In rentier mining economies, turning to the industry to ask for (or take) more has become almost a knee-jerk reaction. But in more diversified, emerging markets, the demands will almost always be more subtle and come in different forms. Operators must prepare for the latter to overtake classic methods of resource nationalism as the more common type of state interventionism over the coming decade.
By detecting the signals early on, miners can adapt investment strategies and exploration portfolios...

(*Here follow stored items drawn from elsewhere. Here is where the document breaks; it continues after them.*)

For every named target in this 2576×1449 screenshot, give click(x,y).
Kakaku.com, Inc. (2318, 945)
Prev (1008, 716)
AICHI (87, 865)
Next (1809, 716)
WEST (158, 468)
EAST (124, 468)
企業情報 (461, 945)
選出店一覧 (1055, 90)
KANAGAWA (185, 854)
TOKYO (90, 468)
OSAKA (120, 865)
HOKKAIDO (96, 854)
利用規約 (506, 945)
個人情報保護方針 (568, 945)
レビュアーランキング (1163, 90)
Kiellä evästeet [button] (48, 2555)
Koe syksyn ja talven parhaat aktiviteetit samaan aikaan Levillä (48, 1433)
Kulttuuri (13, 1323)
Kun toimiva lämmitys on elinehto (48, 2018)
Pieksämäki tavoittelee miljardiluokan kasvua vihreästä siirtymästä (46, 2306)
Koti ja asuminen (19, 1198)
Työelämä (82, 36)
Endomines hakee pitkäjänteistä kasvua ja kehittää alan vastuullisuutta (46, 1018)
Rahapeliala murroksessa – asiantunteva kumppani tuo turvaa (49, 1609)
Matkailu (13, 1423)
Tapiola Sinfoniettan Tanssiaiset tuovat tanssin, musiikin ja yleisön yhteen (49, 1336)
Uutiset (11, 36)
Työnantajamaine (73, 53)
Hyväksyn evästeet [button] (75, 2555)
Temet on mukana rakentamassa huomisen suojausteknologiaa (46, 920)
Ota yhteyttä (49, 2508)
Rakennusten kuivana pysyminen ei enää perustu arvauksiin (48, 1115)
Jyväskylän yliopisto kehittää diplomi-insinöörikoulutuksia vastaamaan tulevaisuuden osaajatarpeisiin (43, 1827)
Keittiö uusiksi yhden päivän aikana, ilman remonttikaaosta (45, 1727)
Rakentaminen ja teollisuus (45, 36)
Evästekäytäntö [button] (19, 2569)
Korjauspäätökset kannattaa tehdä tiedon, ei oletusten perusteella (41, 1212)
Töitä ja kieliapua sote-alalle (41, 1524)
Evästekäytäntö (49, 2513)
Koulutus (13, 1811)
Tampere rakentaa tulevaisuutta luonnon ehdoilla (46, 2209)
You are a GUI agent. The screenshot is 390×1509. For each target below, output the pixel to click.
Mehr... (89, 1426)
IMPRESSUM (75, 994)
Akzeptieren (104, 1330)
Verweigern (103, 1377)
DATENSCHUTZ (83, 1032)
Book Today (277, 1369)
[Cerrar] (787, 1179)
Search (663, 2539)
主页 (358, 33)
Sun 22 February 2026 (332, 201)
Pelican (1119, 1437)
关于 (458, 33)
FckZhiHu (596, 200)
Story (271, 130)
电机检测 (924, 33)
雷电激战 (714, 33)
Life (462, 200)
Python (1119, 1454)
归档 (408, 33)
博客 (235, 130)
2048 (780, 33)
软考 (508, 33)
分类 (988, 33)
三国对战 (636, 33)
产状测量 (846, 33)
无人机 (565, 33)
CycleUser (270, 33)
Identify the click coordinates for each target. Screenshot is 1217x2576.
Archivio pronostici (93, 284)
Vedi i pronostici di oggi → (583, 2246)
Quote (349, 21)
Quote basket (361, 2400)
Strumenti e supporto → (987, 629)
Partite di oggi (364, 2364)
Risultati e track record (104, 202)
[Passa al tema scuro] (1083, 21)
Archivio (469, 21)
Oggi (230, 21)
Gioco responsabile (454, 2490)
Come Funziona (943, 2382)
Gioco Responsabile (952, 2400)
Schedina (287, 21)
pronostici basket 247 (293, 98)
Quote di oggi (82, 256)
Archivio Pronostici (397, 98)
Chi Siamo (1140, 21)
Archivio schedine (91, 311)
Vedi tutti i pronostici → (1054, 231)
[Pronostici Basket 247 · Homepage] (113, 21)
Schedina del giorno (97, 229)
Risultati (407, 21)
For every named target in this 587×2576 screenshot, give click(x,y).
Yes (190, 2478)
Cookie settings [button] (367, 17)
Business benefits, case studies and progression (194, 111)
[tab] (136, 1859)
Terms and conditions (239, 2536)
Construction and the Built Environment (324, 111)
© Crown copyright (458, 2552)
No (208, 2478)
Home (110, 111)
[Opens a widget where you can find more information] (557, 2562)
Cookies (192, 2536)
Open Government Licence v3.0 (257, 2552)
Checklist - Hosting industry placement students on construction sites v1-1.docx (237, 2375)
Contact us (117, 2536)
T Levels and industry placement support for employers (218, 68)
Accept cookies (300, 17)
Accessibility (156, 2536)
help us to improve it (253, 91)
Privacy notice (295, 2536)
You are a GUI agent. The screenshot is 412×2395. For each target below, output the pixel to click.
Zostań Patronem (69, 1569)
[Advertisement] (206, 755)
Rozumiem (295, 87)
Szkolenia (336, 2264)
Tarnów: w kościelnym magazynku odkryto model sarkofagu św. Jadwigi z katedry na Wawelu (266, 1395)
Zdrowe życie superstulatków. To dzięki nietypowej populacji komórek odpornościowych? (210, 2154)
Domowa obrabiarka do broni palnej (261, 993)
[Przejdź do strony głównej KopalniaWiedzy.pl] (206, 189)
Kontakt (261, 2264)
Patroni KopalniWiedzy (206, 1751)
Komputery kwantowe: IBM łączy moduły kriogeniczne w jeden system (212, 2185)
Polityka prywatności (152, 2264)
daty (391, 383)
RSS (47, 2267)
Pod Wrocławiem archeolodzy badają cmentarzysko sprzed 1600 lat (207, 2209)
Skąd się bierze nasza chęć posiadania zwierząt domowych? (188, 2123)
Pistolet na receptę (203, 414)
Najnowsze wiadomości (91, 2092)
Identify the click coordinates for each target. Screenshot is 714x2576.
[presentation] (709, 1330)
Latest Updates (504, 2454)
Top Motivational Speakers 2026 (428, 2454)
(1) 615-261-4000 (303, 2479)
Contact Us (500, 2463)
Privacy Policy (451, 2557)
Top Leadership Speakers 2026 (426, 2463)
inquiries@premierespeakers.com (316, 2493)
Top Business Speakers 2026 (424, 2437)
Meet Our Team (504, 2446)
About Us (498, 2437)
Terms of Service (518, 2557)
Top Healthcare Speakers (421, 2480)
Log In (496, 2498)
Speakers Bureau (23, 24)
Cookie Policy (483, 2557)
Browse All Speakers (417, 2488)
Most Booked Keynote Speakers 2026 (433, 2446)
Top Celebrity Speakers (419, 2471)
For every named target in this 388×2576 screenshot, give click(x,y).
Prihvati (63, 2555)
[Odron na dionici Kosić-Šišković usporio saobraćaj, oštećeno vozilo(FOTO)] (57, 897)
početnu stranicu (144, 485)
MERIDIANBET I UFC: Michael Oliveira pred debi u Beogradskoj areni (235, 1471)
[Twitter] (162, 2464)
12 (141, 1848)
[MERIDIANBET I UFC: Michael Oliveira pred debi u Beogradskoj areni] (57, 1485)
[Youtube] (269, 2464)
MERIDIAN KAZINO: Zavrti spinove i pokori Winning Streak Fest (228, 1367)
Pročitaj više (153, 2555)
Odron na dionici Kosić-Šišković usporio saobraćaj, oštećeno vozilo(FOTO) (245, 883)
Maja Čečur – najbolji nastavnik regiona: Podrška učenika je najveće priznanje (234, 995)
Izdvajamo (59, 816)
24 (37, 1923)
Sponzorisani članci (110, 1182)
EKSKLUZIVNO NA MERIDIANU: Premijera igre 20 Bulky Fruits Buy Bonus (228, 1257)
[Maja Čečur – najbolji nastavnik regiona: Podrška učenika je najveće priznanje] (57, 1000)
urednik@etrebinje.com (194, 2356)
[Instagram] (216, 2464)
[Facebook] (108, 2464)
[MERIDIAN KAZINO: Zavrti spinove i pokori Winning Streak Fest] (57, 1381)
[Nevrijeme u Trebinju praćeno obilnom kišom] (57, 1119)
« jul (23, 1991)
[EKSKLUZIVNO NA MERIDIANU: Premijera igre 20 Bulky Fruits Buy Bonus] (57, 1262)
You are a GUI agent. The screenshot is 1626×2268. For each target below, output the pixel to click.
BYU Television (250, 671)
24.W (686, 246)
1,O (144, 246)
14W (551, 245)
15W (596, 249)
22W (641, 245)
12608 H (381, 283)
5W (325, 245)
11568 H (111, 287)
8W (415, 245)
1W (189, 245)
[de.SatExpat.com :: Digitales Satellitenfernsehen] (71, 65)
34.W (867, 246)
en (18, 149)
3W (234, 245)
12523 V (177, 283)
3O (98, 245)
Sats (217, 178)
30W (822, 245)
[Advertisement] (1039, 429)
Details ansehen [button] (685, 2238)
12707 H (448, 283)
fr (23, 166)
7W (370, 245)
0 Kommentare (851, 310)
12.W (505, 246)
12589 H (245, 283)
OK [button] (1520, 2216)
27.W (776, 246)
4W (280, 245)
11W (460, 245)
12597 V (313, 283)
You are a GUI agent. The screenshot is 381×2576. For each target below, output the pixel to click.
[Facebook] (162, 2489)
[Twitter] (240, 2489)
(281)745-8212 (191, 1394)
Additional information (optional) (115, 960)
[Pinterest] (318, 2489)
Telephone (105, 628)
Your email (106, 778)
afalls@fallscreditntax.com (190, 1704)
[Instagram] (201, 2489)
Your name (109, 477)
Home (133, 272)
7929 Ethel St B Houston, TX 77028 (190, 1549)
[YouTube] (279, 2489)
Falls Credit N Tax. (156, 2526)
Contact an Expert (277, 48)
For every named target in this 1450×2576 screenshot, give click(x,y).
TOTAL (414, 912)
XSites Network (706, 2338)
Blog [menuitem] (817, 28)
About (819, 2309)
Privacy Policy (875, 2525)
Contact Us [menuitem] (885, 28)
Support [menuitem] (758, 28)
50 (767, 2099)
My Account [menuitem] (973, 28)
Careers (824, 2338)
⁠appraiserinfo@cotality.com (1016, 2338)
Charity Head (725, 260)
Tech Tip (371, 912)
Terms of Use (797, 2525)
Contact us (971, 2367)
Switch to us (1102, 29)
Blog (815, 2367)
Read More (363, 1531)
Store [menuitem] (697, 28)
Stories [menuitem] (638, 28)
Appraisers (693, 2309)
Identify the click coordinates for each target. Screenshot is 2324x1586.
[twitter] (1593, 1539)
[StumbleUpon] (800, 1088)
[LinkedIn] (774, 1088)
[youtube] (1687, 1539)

Calls for greater environmental, social and economic protection will not only come from communities hosting projects, but also from the country at large and from international stakeholders – including investors and other countries.
Regardless of Covid-19, the trend of rising resource nationalism would have continued deepening in 2021 anyway, particularly in jurisdictions where interventionism delivers a political dividend. By detecting the signals early on, miners can adapt investment strategies and exploration portfolios to mitigate future exposure to countries where resource nationalism trends are growing fastest. They will also be able to prioritise investment commitments in jurisdictions where the industry can be part of the solution, working with local stakeholders to find a balance between community needs and industry profitability to secure long-term supply.